The stranglehold of youth unemployment, astronomical student debt, and gutting of public education and social services will only intensify as capitalism continues its spiral into crisis. The Class of 2020 is entering the worst job market since the Great Depression, while many young people who do have jobs are underpaid workers on the front lines in essential industries during this pandemic.
It is no wonder that we are seeing a rise in mental health issues and suicide among young people, who are not only facing unemployment, insecure and unrewarding jobs, and high rent and tuition, but also racism, sexism, queerphobia, and transphobia. With the immense weight of oppression and inequality pushing down on working class youth, the failures of capitalism have driven many to look for radical solutions to society’s problems.

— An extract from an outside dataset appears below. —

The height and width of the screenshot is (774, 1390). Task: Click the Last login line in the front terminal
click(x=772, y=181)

Nearly a third of Hong Kong protesters arrested in last year’s protests were under 18, and the violence and repression against mainly youth protesters fighting the extradition law inspired the teachers unions to join their students in the streets.

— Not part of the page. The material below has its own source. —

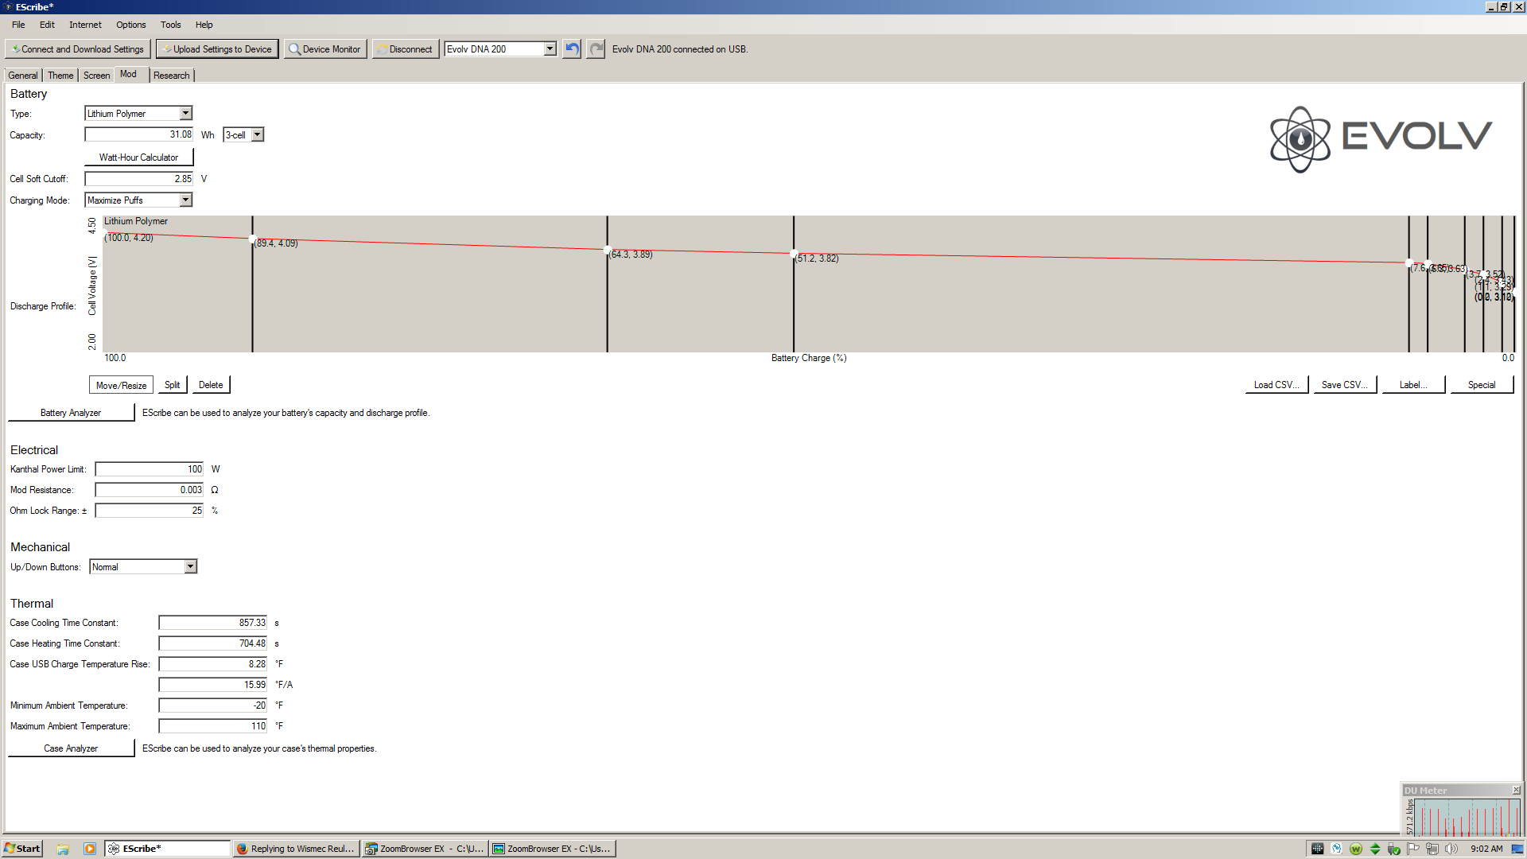Open Device Monitor with the magnifier icon
1527x859 pixels.
(324, 49)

In the U.S., young people have played leading roles in the Black Lives Matter movement, March for our Lives, and Bernie Sanders’ 2016 and 2020 presidential campaigns. They have also watched their teachers go on strike through the Red for Ed strike wave and in many cases, students even joined their teachers on the picket lines!
The capitalist system is bankrupt – young people instinctively understand this, are increasingly embracing socialist ideas, and fighting back. Their energy and militancy can inspire older generations of working people to join their fight for a better world.

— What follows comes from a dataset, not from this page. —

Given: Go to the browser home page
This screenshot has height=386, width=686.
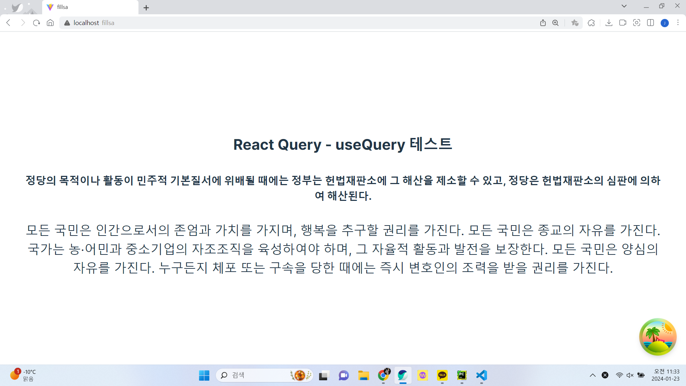Looking at the screenshot, I should 50,23.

For-Profit Healthcare Nightmare
In the context of a public health emergency poised to claim the lives of several hundred thousand in the U.S. alone, an estimated 27 million Americans have lost their health coverage since March. If any one of these 27 million Americans fall sick with COVID-19 and need to see a doctor, they will almost certainly leave the hospital with insurmountable debt. The U.S.’ for-profit health care system is being exposed as prohibitively expensive and wildly inefficient.
The Affordable Care Act, which should in theory protect the uninsured during a crisis like this, is proving wholly inadequate. Close to three million Americans are ineligible for assistance in the 14 states that chose not to expand Medicaid. Many of those that do qualify for government subsidized private care cannot afford the high deductibles and copays attached to these plans.
The gaps and inequities in American health care have left Black and rural communities in particular chronically unable to access consistent, high quality care. This has left them vulnerable to some of the underlying conditions that are linked to high COVID-19 mortality like diabetes and hypertension.
At the beginning of the pandemic, images went viral of nurses at public hospitals in New York City wearing garbage bags as a replacement for proper PPE. Nurses, doctors, and other health care workers across the board are risking their lives every time they go to work. Meanwhile, government agencies from the EPA to The National Archives have found hundreds of thousands of pieces of PPE and unused medical equipment. Equipment that is not finding its way into the hands of health care workers due to a criminal lack of coordination at the government level.
Our highly mismanaged, for-profit health care system is a deadly consequence of a society built entirely around maintaining the wealth and stability of billionaires at the expense of human life. We need an immediate transition to Medicare for All with the ultimate goal of an entirely socialized health care system that is democratically organized by health care workers themselves.